"""

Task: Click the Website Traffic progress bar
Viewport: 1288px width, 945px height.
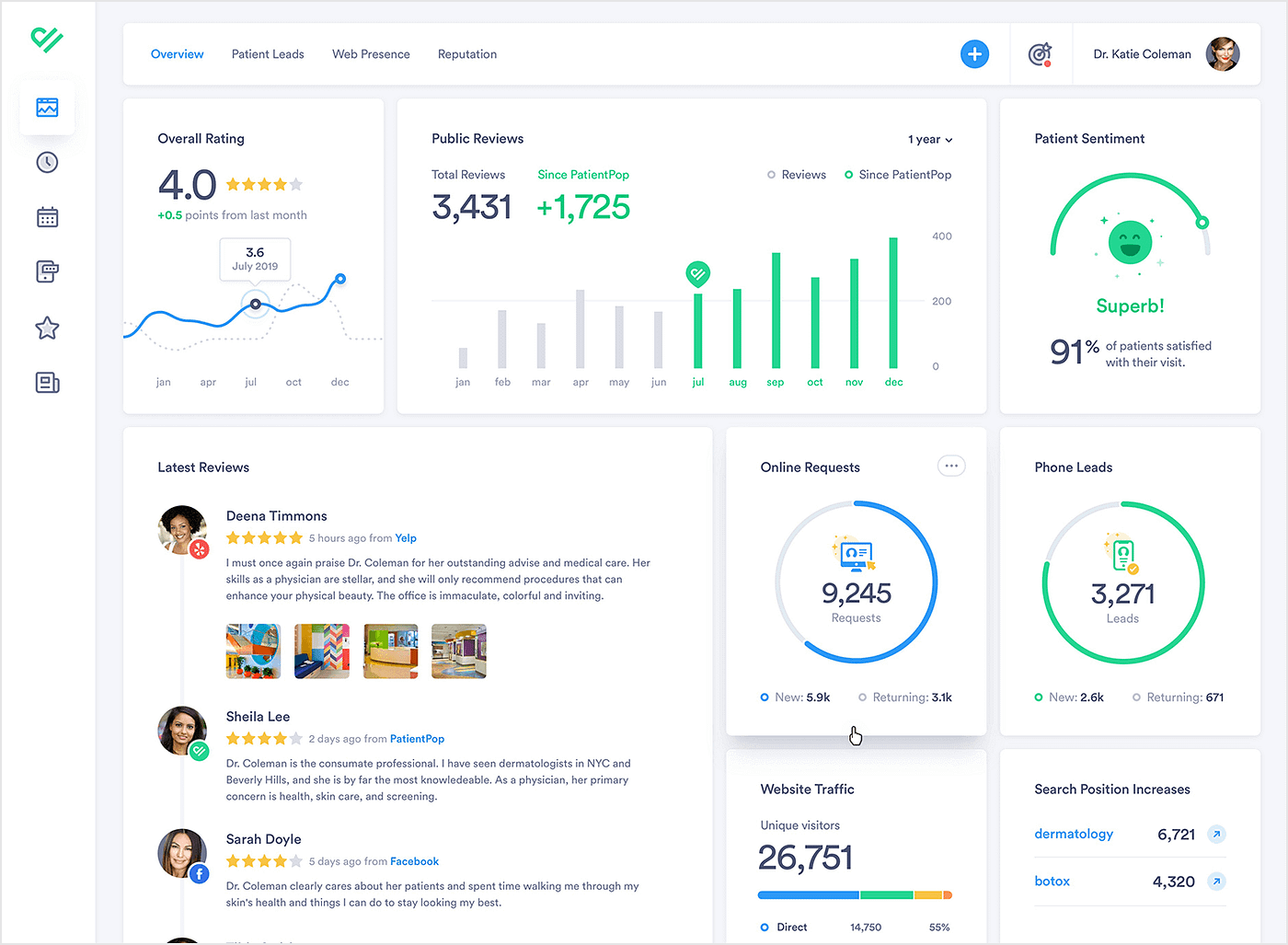Action: click(854, 893)
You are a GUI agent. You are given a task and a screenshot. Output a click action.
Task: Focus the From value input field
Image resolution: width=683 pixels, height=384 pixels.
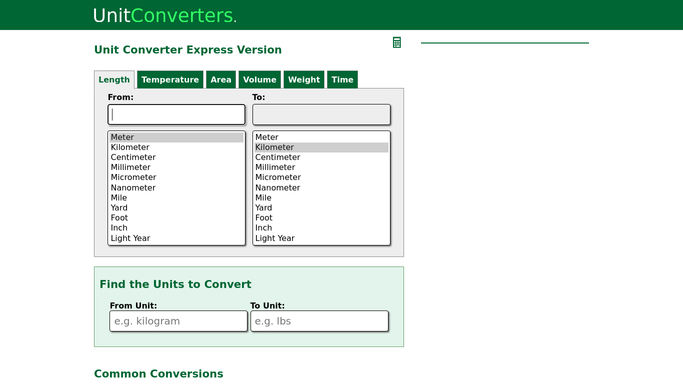point(176,115)
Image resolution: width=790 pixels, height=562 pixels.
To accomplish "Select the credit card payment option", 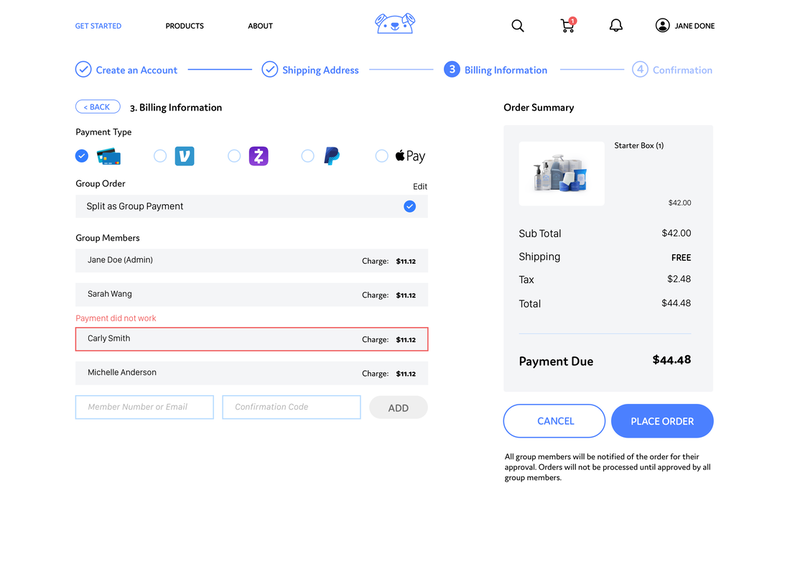I will [x=82, y=156].
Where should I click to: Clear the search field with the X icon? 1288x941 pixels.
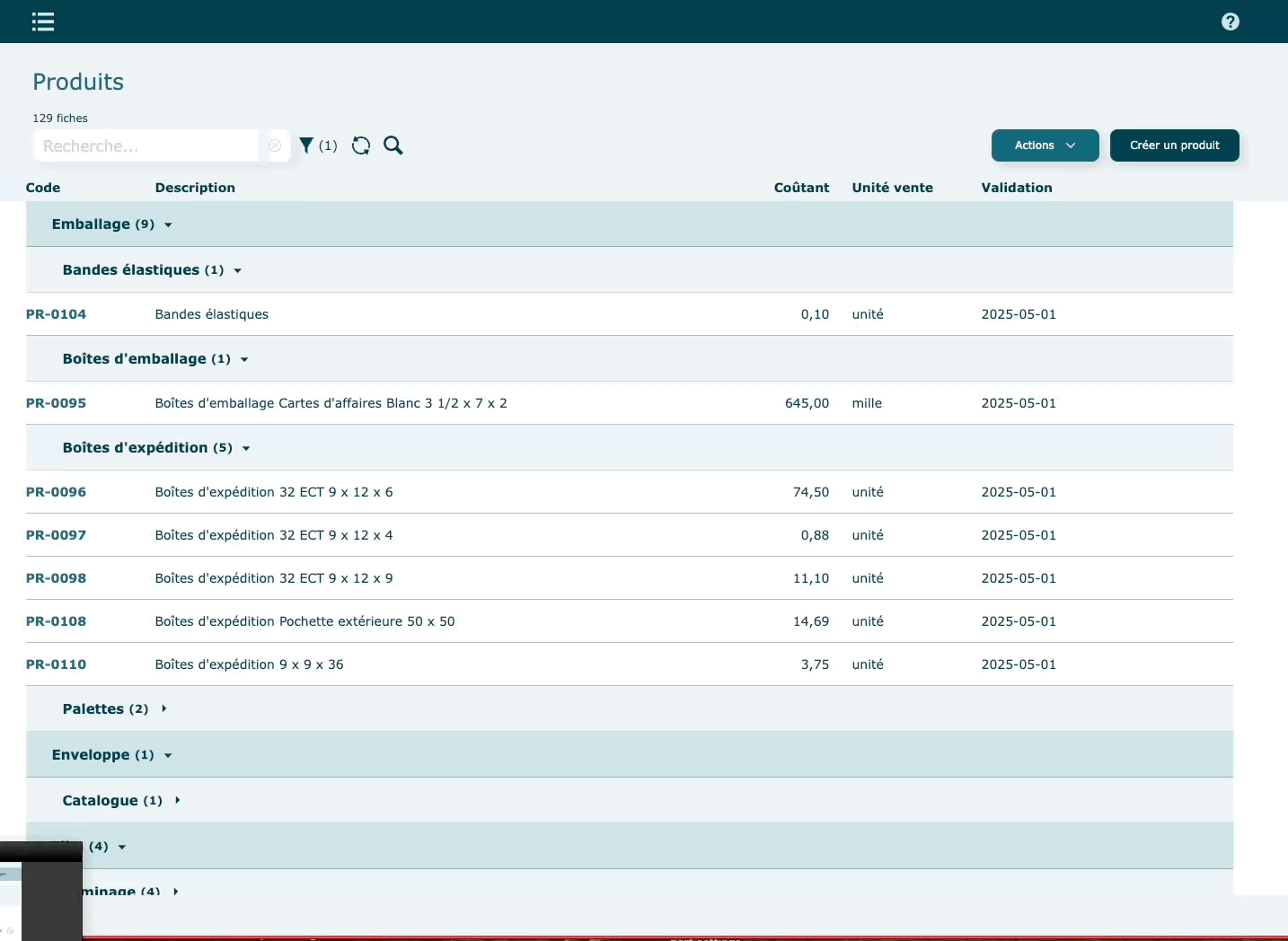click(x=275, y=145)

"""

Problem details: Exactly the lines running from the one with "Where should I" through the end of the listing above must be output, both ends included. No pictures belong in the output.

Output for this exercise:
Where should I click to: Clear the search field with the X icon? 1288x941 pixels.
click(x=275, y=145)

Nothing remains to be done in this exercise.